### Task to carry out
Beginning with the line below that contains "Task: Open the" and ending with the line that contains "Open the Nitrogen Dioxide external link icon", copy every line exactly. Copy nothing else.

· · · · ·

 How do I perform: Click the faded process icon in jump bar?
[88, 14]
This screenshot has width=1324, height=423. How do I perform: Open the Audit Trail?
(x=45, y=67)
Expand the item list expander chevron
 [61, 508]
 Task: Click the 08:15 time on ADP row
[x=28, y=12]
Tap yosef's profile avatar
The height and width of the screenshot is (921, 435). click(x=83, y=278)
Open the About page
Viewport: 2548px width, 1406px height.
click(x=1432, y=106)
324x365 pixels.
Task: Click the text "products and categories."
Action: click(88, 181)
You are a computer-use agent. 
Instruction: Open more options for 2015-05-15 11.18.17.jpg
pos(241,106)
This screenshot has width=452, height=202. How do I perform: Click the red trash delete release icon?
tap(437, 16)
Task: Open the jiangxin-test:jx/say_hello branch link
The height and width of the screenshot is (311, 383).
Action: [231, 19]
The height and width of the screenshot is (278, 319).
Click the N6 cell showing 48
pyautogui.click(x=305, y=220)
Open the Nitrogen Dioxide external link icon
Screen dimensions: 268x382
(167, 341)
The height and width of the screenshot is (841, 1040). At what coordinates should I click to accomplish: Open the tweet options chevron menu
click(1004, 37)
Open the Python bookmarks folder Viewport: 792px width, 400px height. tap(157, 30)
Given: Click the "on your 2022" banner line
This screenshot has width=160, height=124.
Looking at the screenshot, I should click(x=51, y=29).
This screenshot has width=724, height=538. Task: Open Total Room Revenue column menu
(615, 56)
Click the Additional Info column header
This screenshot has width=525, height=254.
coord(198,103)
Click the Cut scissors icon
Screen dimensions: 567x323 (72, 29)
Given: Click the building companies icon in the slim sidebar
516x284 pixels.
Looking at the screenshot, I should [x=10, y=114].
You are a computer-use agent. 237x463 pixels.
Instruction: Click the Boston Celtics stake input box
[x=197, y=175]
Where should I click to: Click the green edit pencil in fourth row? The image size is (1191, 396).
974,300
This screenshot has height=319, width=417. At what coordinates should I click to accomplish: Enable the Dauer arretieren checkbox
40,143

· · · · ·

### Answer
Task: Open the jiangxin-test:jx/say_hello branch link
The height and width of the screenshot is (311, 383).
Action: [231, 19]
The height and width of the screenshot is (278, 319).
Click the N6 cell showing 48
pyautogui.click(x=305, y=220)
Open the Nitrogen Dioxide external link icon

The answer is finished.